Part of the answer is that there doesn't seem to be any political continuity from the Spanish colonial period to the English one, apart from the general European connection, which explains part of it--I don't know the history well enough to say how clearly the Spanish institution of slavery played into or influenced the English adaptation of slavery in the British colonies, but perhaps this is settled history by now.  And the 1619 project is generally taken as debunking any suggestion that the British colonists who made the so-called American Revolution were in fact making an authentic revolution at all, which is a different matter altogether.

This still doesn't answer the other question of whether the Floundering Bothers and Abraham Lincoln etc. are so contaminated by their involvement with slavery and the near extermination of the First Nations as to render "bourgeois democracy" as realized in the USA  between 1776 and 1865 not revolutionary in the sense in which I believe Marx thought it was. 

And if there was no bourgeois revolution in the USA, was there really one in Europe, and if there wasn't, what does that do to Marxist historical analysis in general? Why not just forget the whole thing and become an intersectionalist of a Foucault-ite or a follower of the great Agamben or whatever?

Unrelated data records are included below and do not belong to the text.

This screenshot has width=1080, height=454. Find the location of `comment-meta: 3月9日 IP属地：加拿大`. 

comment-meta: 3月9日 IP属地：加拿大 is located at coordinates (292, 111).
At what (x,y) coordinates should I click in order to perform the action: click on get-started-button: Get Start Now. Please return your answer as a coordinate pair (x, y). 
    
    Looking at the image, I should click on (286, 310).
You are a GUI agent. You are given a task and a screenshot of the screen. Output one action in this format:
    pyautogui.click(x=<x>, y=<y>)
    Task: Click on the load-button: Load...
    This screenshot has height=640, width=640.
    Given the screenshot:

Are we right to trace the dialectical line of world history through the modern history of Europe or not? If we are, then what are the limits to "excusing" the crimes of eg Jefferson on the basis of his unresolved contradictions. If not, what point is there in calling oneself a Marxist at all?

I really don't like to raise these "questions" like some conspiracist crying out about fraud--don't have the credentials if nothing else--but the question of what remains of Marxism if the dialectical stages of history a) are no longer to be seen in American history, b)are no longer t.b.s. in European history, c) not only are "combined and uneven" in their development but not in fact discernible in the actual, full historical narrative at all, contradictions or no contradictions, is certainly exercising me--no purported revolutionary but a mere concerned citizen--at the moment, and perhaps is of concern to others as well.  What can we as Marxists say or should we say about this?  We have the bad example of the SEP's defense of Jefferson et al.  What are the alternatives? Indeed what could one of us old white men have to say to a young BLMer on the subject?

Can we be Marxists at all in this day and age without being, as some may consider Marx himself to have been, unforgiveably Eurocentric and masculine in outlook?

Do please give me a blindfold before shooting--I can do without the cigarette.